-------- Given data --------
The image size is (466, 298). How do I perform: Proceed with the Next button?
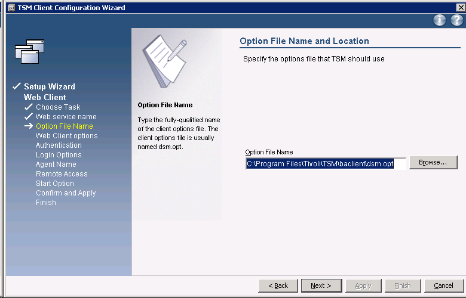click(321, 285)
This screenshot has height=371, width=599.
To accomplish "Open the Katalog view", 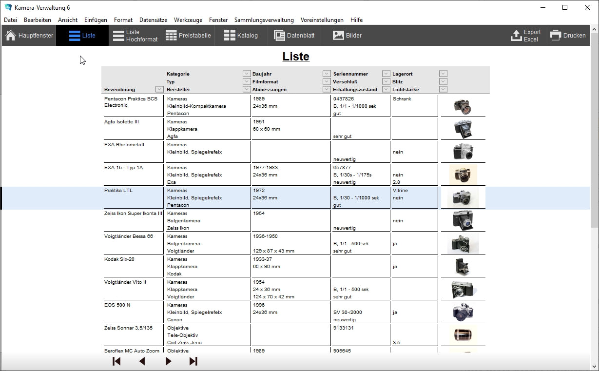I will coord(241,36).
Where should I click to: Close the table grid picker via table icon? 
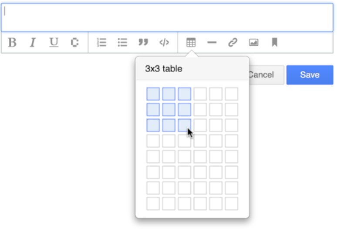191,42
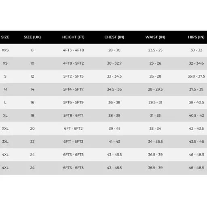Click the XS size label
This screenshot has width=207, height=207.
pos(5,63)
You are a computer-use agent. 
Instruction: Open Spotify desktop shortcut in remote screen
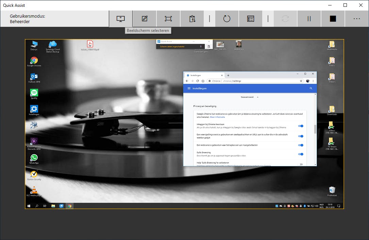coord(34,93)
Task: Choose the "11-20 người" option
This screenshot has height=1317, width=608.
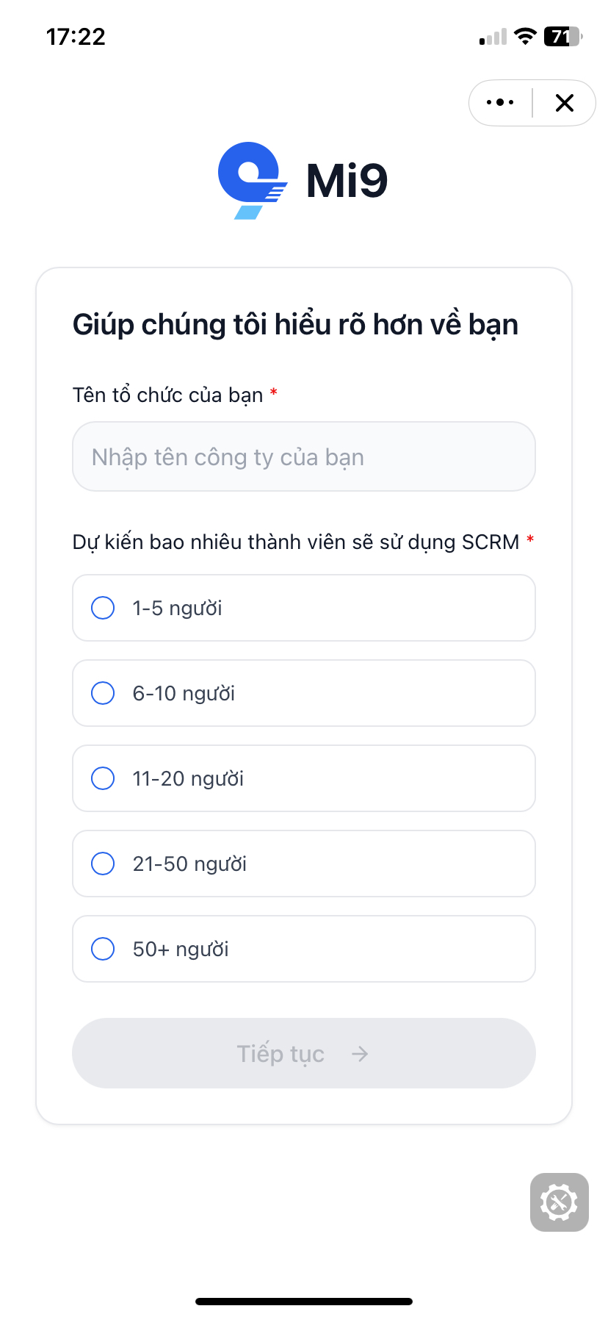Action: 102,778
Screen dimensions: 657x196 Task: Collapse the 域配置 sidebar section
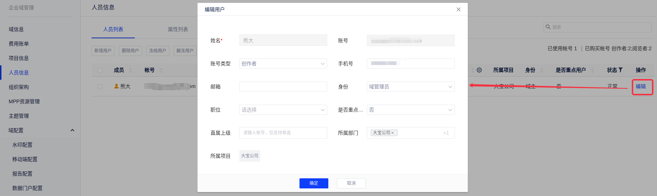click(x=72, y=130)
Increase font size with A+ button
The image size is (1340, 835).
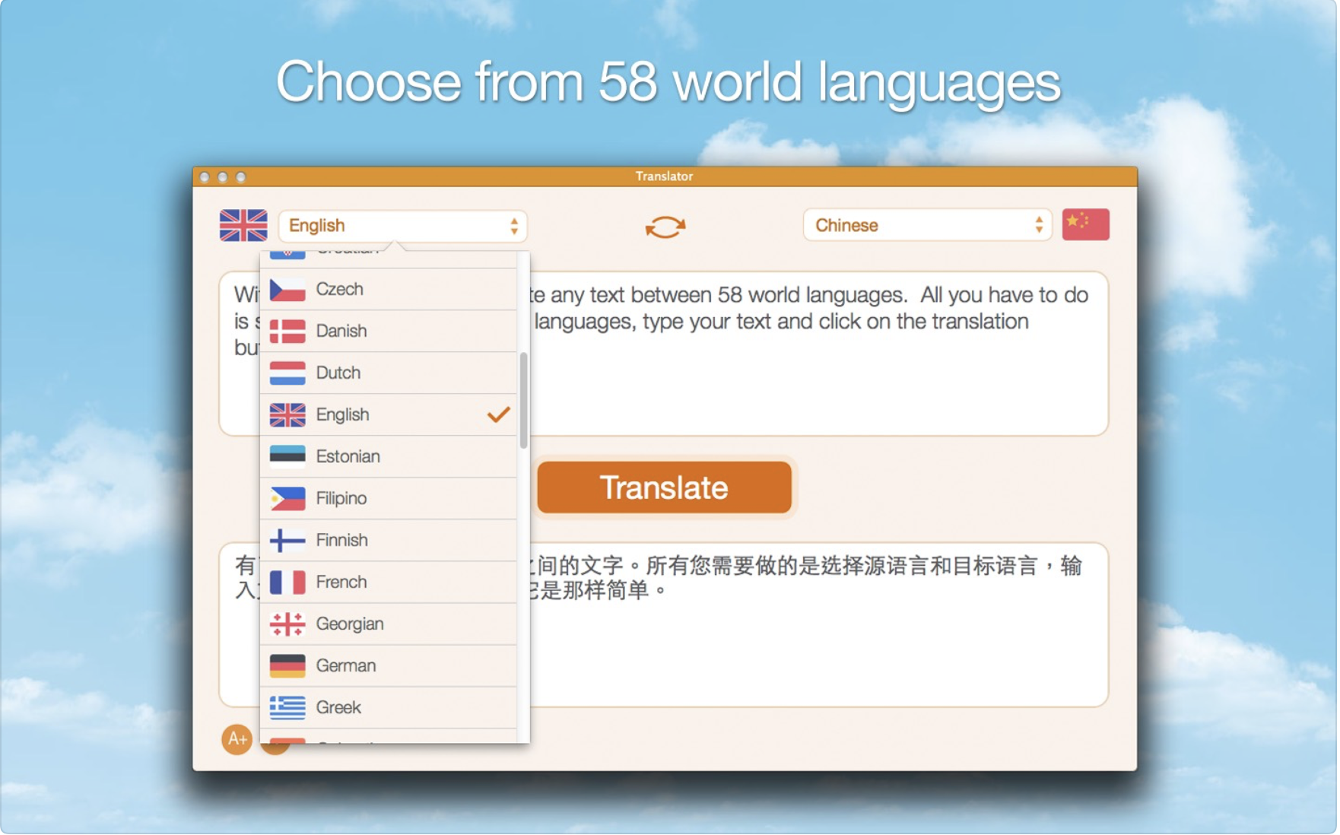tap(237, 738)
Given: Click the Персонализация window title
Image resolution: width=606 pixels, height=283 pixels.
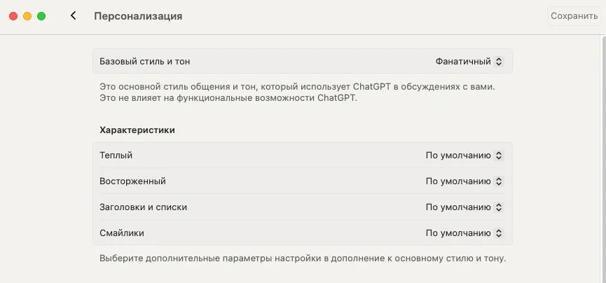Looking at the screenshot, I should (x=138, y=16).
--------
Problem to work on
All lines from the one containing "The image size is (1340, 835)." through the final line of the records are to be retyped exactly; no other lines and no pictures are to be included.

Task output
The image size is (1340, 835).
tap(237, 738)
Given: Click the Персонализация window title
Image resolution: width=606 pixels, height=283 pixels.
Looking at the screenshot, I should (x=138, y=16).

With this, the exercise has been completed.